> [Task brief] Report how many lines in the records below hold "cell", with no other output.

Stored data
————

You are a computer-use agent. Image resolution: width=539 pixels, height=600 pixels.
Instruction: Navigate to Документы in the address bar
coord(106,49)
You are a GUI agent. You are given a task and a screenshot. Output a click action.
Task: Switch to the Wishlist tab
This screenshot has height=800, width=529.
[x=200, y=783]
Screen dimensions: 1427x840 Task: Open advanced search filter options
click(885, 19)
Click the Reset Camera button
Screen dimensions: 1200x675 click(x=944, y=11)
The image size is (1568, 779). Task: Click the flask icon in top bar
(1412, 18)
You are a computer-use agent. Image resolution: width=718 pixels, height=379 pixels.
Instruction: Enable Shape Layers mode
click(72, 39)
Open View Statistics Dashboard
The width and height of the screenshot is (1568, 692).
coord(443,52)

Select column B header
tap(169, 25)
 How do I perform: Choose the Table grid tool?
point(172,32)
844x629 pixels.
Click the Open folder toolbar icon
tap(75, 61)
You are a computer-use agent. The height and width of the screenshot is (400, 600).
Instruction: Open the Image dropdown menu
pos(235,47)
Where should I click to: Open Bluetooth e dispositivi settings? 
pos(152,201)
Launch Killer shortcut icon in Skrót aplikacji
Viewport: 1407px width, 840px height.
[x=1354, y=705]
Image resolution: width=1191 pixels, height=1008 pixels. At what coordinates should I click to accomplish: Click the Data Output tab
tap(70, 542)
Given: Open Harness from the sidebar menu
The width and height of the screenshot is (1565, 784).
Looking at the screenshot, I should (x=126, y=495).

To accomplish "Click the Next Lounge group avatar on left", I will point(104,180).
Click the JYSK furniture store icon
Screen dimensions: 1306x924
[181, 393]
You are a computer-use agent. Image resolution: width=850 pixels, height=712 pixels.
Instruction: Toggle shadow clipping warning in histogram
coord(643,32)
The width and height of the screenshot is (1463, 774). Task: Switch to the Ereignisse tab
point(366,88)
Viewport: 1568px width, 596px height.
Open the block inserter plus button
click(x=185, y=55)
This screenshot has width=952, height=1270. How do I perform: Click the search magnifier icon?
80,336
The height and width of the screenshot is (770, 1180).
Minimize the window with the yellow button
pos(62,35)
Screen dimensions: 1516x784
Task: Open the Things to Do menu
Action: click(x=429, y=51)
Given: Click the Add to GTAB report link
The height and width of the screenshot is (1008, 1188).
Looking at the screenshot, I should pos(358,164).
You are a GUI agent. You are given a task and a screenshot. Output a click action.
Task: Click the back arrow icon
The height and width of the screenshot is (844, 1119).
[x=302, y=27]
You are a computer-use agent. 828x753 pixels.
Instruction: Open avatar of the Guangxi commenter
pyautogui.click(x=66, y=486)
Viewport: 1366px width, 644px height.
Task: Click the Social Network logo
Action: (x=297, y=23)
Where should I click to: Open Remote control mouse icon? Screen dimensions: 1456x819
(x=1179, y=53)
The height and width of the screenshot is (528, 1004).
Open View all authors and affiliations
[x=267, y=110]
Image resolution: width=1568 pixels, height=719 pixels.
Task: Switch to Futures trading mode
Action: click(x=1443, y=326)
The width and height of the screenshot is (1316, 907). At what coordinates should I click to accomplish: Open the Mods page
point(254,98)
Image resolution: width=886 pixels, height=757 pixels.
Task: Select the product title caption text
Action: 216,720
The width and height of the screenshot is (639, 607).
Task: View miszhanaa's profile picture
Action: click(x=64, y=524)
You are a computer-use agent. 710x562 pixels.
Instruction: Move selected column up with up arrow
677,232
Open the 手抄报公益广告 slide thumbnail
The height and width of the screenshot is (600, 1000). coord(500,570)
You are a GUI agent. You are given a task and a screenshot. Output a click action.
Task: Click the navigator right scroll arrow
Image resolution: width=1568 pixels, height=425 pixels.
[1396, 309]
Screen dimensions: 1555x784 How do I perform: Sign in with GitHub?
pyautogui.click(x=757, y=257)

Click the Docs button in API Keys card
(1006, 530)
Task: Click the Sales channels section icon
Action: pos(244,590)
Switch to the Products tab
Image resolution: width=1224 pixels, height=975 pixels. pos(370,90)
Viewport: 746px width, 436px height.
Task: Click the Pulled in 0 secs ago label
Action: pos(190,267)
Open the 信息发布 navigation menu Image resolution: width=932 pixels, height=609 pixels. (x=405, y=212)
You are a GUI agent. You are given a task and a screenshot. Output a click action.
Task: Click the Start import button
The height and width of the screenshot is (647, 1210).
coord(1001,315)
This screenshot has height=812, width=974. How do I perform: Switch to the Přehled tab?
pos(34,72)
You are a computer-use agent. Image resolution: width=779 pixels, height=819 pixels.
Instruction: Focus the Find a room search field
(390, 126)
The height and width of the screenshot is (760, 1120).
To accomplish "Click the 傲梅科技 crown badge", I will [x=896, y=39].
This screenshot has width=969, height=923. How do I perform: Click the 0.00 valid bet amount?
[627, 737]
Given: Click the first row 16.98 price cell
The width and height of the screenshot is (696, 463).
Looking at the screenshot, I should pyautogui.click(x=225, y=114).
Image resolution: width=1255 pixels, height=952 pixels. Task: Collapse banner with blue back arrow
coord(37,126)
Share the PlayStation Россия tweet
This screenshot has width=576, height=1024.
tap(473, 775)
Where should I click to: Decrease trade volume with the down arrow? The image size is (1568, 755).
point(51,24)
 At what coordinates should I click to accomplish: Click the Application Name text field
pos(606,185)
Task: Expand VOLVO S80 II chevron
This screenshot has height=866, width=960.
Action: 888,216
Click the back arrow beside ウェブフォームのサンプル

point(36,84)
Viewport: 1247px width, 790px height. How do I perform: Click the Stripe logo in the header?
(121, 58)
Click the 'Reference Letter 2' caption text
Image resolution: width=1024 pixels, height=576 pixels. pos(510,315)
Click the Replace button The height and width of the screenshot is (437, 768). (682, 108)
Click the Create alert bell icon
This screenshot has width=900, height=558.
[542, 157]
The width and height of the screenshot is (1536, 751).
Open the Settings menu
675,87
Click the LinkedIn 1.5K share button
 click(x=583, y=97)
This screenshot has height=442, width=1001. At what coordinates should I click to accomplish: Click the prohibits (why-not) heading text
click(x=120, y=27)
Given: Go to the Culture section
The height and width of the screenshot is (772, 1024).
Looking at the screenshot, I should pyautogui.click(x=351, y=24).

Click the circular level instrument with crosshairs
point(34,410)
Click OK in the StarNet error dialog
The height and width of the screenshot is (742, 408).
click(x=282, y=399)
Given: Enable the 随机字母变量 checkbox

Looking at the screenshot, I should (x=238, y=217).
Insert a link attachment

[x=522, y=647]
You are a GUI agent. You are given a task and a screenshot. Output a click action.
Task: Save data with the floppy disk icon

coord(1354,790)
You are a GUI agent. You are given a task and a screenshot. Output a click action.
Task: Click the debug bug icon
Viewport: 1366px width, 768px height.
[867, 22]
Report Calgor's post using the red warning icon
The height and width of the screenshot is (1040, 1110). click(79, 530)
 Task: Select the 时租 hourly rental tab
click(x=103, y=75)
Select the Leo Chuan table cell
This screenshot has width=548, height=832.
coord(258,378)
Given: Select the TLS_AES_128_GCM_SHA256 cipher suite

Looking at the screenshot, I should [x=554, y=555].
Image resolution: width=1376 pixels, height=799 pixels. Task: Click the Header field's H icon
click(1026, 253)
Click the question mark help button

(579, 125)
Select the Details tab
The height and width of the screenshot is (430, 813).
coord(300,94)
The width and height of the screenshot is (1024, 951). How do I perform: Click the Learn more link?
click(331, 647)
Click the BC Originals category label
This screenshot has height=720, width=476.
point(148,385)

————

> [Answer section] 2